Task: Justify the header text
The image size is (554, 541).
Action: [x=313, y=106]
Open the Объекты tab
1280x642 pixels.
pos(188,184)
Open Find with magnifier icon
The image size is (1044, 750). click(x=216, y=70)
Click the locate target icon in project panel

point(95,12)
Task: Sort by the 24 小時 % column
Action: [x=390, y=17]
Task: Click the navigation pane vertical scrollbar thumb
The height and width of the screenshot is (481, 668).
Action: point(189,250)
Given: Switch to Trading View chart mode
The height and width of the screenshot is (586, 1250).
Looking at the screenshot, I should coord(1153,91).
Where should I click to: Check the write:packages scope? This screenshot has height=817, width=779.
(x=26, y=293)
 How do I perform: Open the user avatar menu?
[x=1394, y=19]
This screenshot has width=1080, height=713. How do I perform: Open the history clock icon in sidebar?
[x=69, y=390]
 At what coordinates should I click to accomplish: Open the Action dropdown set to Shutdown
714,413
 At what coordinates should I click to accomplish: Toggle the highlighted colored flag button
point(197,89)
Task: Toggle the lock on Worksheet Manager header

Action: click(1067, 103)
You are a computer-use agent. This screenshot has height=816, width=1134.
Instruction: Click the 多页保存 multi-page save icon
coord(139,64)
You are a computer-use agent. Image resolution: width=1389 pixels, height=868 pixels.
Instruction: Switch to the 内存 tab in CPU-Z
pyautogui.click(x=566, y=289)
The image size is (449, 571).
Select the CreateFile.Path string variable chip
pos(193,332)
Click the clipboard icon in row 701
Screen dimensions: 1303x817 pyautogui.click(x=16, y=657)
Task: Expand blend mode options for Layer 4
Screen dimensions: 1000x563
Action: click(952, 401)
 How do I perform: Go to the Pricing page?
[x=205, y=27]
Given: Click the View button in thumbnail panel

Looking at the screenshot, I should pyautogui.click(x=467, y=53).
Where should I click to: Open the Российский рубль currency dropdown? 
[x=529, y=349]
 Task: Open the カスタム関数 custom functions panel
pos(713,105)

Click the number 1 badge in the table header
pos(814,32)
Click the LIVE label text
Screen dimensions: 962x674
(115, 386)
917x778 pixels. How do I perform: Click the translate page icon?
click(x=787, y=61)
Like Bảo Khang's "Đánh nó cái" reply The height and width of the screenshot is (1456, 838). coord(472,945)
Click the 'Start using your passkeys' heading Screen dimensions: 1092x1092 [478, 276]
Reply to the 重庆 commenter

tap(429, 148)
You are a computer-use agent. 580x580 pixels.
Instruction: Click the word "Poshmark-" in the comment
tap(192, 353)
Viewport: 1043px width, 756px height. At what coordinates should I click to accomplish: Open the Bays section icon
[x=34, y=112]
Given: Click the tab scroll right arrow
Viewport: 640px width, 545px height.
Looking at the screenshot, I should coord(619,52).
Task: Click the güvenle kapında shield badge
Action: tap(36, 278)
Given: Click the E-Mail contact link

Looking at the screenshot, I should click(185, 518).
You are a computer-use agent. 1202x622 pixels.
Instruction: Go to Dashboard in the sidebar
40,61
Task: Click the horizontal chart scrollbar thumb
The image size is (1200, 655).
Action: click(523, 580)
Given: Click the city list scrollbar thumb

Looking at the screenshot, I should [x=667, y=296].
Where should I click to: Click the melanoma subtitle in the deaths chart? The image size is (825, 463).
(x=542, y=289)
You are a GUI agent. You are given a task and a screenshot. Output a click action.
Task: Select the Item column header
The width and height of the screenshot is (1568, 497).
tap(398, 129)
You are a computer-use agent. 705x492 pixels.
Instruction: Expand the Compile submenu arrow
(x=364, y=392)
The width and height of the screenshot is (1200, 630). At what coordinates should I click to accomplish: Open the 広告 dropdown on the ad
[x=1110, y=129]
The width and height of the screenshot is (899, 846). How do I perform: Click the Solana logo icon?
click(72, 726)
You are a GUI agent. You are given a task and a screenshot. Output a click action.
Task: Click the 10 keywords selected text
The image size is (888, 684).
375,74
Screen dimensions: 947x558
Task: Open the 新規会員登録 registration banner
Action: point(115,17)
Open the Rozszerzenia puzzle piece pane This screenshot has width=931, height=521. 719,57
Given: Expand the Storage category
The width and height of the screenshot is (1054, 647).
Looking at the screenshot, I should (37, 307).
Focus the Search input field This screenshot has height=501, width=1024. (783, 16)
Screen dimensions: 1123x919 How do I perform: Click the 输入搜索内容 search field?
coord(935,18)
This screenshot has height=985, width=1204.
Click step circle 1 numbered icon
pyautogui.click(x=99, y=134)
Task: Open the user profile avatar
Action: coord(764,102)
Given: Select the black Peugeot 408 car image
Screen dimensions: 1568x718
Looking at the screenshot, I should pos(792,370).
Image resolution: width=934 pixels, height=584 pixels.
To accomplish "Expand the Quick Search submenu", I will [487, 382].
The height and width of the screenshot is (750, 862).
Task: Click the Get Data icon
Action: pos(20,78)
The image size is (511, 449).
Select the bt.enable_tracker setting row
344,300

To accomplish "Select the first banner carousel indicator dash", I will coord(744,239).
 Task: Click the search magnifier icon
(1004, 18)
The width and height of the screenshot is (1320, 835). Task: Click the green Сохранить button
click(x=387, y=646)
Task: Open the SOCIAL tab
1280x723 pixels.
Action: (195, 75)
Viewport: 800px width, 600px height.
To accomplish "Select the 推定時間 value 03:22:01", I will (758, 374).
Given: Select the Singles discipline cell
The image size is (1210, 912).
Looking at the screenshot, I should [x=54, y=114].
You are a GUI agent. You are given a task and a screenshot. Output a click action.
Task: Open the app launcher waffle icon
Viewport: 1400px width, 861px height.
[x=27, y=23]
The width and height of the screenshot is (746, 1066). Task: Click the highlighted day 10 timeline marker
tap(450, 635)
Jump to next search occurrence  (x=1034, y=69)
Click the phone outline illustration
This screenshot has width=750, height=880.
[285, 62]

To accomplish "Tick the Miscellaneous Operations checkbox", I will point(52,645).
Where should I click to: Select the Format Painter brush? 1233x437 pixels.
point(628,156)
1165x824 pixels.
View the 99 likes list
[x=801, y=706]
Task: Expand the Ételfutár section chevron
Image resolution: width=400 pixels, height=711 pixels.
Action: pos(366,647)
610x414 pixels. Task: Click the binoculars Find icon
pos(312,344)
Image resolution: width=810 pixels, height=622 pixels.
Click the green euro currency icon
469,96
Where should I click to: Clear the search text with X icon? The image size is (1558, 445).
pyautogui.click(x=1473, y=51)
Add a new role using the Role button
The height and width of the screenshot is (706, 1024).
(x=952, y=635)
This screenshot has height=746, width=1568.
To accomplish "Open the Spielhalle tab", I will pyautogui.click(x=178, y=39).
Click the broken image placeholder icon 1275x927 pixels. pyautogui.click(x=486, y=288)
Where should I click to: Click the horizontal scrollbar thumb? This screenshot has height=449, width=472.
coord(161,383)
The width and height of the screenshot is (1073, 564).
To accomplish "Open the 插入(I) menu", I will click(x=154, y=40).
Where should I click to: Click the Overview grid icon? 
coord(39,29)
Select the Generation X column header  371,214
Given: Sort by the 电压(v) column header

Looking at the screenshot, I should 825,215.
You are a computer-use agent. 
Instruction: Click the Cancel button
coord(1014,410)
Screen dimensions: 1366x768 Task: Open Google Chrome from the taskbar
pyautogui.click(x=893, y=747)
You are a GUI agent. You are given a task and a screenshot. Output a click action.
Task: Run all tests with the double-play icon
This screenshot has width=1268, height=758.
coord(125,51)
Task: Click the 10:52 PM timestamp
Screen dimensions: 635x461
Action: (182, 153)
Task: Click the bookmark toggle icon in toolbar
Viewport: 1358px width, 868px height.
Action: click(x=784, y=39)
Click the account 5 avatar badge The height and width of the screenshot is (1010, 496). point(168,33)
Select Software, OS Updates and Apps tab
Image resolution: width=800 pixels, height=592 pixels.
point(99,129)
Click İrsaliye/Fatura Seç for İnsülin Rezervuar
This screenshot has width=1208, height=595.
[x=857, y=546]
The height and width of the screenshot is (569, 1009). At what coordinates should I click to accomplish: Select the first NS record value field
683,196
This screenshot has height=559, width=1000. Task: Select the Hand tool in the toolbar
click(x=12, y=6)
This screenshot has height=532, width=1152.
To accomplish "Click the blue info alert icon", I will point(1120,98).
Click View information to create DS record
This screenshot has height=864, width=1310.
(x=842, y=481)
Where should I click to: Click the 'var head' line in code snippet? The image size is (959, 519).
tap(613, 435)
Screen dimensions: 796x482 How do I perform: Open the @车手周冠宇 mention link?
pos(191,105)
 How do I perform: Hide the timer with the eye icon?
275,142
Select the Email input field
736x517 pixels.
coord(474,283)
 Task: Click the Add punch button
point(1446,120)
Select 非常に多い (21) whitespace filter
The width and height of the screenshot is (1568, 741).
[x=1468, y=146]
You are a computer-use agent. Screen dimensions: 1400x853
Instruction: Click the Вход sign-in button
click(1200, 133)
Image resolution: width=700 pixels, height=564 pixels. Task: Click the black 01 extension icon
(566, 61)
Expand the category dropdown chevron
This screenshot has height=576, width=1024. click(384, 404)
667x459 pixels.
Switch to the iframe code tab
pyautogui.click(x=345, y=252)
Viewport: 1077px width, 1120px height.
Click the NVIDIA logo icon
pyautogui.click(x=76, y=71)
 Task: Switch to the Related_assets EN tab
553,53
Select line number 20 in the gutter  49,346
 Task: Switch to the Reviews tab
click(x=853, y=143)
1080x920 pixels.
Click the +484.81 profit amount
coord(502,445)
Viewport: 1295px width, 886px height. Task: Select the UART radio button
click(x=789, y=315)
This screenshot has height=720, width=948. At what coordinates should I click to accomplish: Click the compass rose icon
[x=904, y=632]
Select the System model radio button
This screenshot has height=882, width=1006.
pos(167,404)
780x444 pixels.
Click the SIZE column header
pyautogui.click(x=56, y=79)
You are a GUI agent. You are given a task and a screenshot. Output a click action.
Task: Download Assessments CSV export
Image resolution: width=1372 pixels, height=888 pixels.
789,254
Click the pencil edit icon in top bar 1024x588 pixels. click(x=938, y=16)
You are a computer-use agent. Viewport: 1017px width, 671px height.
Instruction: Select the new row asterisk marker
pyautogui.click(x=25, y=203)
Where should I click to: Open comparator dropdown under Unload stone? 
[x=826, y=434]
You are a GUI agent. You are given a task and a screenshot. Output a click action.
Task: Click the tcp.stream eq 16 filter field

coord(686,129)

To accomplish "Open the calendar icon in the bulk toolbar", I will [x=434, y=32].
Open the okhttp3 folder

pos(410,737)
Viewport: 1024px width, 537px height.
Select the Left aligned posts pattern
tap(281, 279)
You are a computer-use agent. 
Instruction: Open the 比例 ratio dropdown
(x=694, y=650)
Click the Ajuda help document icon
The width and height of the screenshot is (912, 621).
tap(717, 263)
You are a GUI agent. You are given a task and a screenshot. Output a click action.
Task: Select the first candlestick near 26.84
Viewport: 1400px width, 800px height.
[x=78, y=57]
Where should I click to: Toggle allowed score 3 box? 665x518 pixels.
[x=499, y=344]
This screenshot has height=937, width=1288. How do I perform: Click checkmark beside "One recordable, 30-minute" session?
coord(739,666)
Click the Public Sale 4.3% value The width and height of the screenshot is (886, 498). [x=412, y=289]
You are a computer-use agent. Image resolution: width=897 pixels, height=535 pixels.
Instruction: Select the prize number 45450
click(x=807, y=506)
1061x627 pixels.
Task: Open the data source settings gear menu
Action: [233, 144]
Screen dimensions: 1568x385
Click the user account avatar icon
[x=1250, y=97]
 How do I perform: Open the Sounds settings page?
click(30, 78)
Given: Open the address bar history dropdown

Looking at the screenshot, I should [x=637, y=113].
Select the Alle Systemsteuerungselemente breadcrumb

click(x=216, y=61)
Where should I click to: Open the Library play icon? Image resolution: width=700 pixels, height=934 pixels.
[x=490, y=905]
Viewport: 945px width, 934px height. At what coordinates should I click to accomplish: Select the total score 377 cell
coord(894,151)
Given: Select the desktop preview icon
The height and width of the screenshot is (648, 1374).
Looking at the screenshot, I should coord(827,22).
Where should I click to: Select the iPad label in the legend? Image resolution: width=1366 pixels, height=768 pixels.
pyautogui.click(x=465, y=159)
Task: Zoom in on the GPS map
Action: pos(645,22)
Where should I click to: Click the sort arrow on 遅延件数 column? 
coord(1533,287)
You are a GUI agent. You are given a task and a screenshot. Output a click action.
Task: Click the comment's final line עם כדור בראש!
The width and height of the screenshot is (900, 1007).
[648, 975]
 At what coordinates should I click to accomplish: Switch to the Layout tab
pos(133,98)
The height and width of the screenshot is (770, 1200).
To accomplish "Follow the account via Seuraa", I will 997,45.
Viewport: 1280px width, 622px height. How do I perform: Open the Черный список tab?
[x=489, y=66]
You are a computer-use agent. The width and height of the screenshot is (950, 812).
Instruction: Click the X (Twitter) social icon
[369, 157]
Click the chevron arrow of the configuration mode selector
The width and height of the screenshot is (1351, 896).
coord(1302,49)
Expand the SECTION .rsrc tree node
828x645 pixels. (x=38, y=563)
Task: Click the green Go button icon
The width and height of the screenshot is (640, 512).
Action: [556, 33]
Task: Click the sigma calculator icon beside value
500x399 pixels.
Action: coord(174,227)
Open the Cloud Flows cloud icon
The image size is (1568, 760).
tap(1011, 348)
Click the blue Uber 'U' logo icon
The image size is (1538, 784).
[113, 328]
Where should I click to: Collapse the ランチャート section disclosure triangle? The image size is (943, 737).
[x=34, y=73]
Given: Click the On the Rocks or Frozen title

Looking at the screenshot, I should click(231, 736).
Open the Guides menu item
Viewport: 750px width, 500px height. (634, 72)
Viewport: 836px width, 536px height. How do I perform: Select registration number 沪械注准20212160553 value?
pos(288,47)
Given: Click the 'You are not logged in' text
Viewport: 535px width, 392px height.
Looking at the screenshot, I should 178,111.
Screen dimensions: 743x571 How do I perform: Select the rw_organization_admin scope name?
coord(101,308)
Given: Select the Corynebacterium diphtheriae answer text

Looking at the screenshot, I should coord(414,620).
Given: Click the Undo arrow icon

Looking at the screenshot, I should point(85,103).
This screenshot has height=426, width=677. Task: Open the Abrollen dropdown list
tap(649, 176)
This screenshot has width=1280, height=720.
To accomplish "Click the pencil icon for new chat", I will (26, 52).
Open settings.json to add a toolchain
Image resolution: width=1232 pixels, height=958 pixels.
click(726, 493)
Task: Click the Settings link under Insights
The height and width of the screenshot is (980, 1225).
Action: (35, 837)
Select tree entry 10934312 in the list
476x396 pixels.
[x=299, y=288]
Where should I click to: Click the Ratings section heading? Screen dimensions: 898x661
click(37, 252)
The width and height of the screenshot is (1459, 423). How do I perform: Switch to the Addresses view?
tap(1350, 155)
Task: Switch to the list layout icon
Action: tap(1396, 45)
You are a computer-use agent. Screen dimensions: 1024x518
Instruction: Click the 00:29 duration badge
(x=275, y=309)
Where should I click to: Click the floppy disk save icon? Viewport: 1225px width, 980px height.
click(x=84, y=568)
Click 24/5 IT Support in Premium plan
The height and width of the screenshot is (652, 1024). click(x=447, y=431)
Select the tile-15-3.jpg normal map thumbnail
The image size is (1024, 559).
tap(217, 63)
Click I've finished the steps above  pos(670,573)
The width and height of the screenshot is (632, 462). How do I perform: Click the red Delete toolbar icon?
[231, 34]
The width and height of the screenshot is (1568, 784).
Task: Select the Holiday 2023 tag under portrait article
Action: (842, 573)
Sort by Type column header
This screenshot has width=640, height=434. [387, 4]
---
§ **Task details**:
Among the records above, find each line holding the string "pencil" and pull it out.

§ **Answer section**:
Click the pencil edit icon in top bar 1024x588 pixels. click(x=938, y=16)
To accomplish "Click the pencil icon for new chat", I will (26, 52).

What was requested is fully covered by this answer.